Bitcoin emerged as the open-source software which was first released in the year 2009. It is still considered to the first crypto-currency. Some of the major features of the cryptocurrency infrastructure are:
- The system does not require a central authority, its state is maintained through distributed consensus
- The system keeps an overview of cryptocurrency units and their ownership
- The system defines whether new cryptocurrency units can be created. If new cryptocurrency units can be created, the system defines the circumstances of their origin and how to determine the ownership of these new units
- Ownership of cryptocurrency units can be proved exclusively cryptographically
- The system allows transactions to be performed in which ownership of the cryptographic units is changed. A transaction statement can only be issued by an entity proving the current ownership of these units
- If two different instructions for changing the ownership of the same cryptographic units are simultaneously entered, the system performs at most one of them
The wide-scale adoption of cryptocurrencies are based on a set of merits that are thoroughly evident from the core characteristics of crypto assets.

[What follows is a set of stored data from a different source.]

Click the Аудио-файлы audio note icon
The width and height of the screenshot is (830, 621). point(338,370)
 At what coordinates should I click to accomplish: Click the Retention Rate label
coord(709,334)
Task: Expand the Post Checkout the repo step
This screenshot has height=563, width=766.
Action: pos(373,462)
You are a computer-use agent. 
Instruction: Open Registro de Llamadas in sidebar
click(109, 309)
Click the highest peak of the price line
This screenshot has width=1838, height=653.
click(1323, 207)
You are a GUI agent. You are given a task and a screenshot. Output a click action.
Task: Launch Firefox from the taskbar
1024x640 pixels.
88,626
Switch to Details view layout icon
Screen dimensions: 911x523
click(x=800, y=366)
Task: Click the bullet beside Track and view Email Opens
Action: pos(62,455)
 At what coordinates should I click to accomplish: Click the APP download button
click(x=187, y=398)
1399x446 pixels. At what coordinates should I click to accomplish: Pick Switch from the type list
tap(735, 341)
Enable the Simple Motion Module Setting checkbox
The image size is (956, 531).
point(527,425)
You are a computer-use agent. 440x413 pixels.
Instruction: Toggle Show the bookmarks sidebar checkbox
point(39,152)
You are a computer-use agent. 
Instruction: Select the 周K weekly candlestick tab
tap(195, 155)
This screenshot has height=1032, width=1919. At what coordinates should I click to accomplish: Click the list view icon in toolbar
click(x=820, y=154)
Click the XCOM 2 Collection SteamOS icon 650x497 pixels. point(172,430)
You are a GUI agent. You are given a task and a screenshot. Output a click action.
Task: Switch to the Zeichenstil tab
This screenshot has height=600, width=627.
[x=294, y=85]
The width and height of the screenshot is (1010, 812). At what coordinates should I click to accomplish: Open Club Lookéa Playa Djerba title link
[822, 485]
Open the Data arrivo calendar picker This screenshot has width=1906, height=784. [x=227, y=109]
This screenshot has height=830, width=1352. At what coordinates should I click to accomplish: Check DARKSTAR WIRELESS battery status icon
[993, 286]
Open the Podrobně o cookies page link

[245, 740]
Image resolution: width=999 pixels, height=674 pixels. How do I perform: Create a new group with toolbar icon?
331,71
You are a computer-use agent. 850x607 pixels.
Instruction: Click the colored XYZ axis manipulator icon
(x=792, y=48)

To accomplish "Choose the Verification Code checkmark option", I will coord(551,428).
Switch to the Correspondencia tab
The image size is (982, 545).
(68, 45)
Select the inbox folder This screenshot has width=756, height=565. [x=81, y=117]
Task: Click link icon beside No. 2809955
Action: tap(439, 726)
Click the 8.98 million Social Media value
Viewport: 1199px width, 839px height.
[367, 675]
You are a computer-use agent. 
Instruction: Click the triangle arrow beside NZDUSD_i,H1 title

One of the most important transitions which the cryptocurrencies would bring about in the digital economy of the world would be in the form of cryptography. Modern cryptography would stop duplication or counterfeiting of assets. The users of crypto transactions would enjoy the benefits of not being charged while processing a transaction. Plus, the users have complete command and control over the entire network which is practically impossible in any other platform. The biggest freedom and control for customers is offered by a crypto-based trading network.